I should mention that there are several solvers that do not require this intimate internal knowledge, such as the abc pdr solver or either of the aiger solvers aiger avy or aiger suprove, and so I’ve seen beginners attempt to use these solvers for this purpose as well. Sadly, these solvers are not well suited for such large designs, and they tend not to provide any progress feedback along the way. The result tends to be user complaints that the solver hangs or crashes, when in reality the problem was that the user was expecting too much from the tool.

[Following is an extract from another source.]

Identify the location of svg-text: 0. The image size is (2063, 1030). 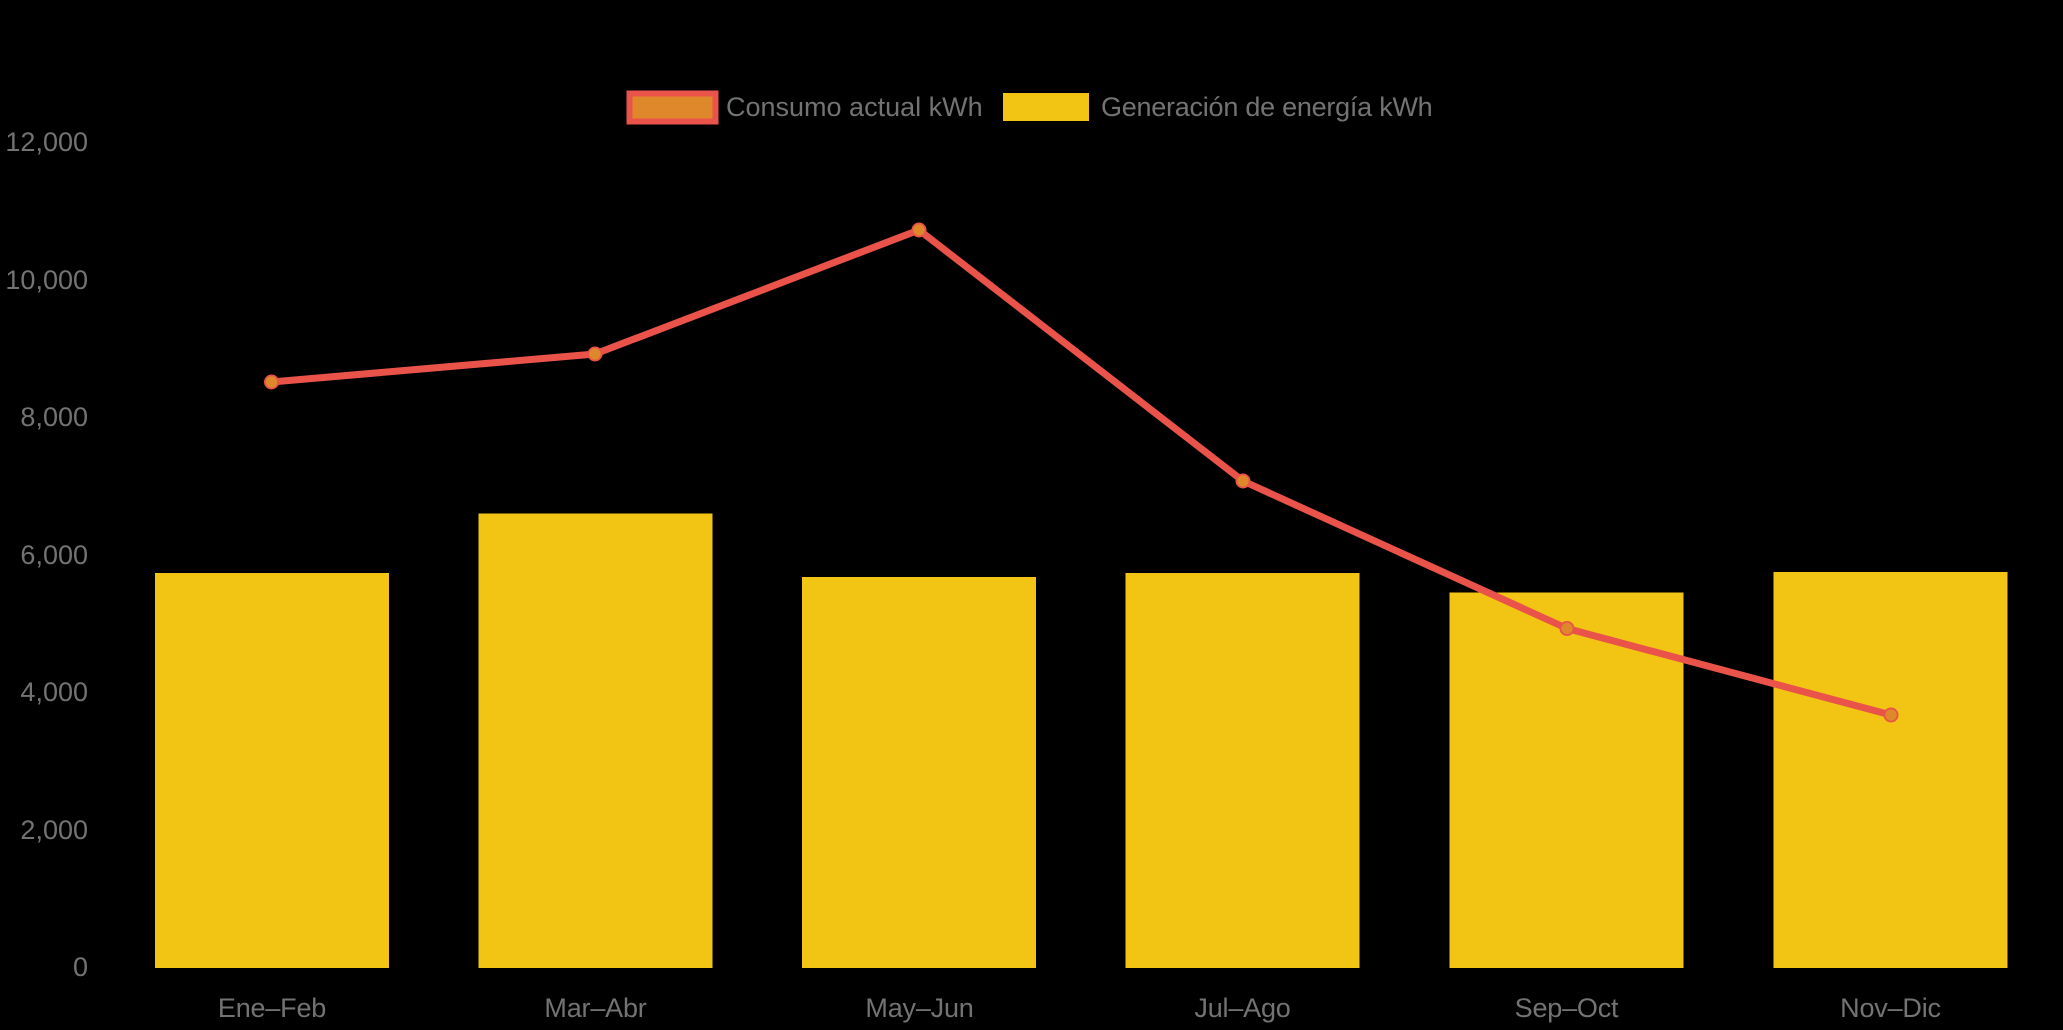
(80, 967).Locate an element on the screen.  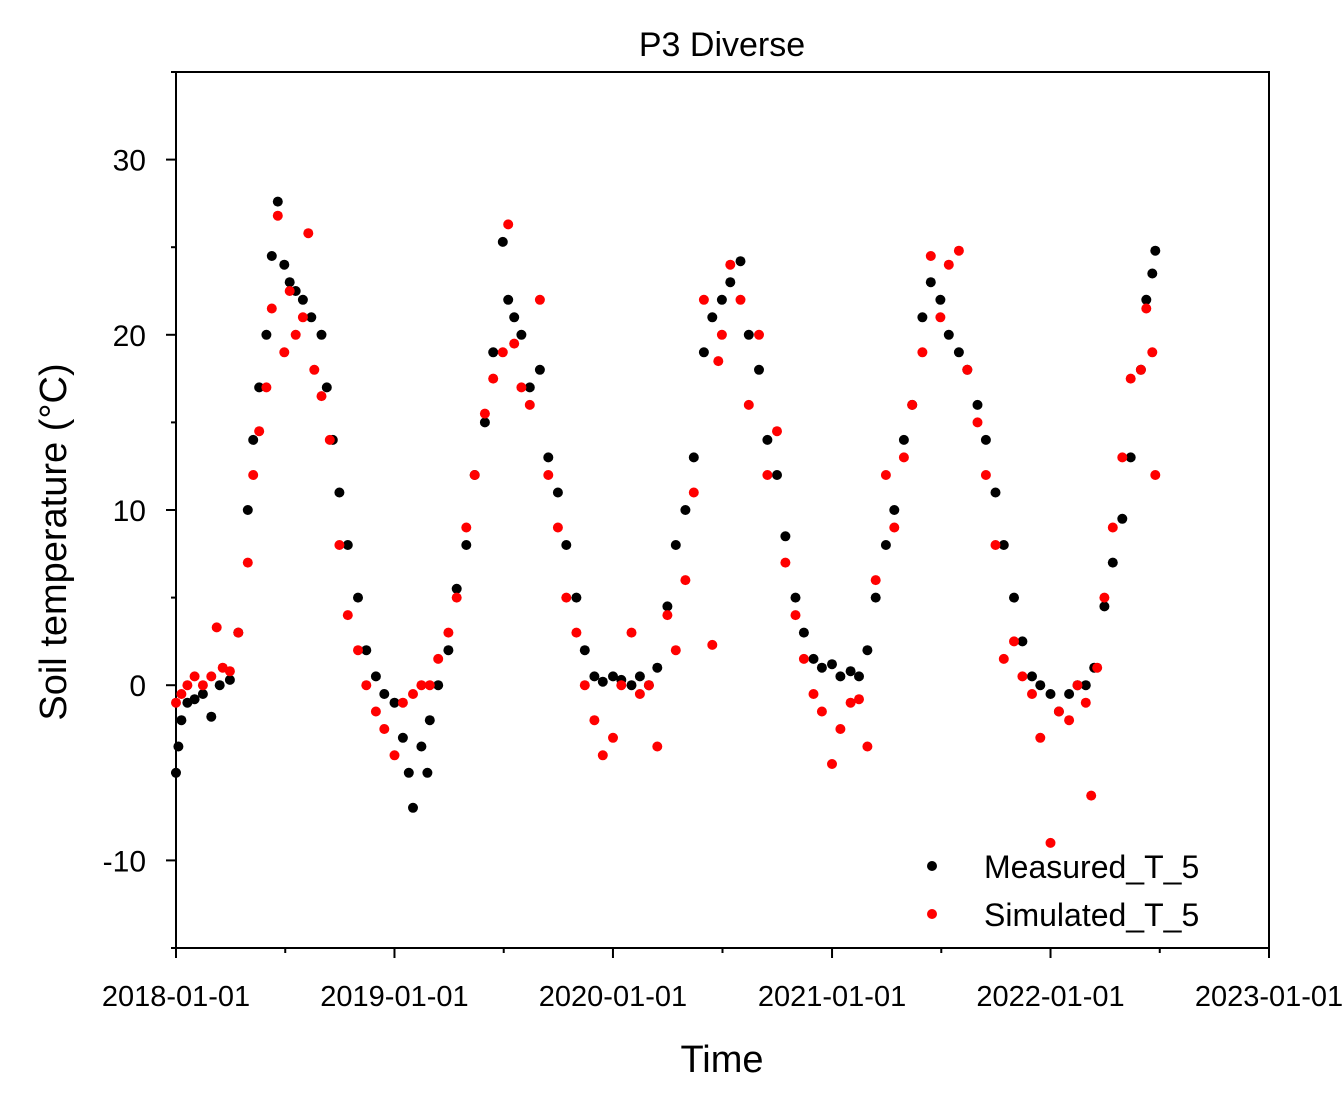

This is also one of those reasons why formal verification works so well at the design stage, rather than as a separate verification stage done by a new team of engineers. It is the designer who knows how to constrain the values within his own design–not the verification engineer.


Despite its reputation for computational complexity, hardware formal verification tends to be very fast in practice today. It’s often faster than both simulation and synthesis, allowing a designer to iterate on his design faster than he would with either of these other approaches.

If you’ve never tried formal verification, then let me invite you to work through my beginning verilog tutorial. Once you get past the second lesson, every design will involve formally verifying that it works before ever trying to implement the design on actual hardware. Indeed, the background you will need for more complicated projects is to be gained by working on simpler projects–as it is in many other fields.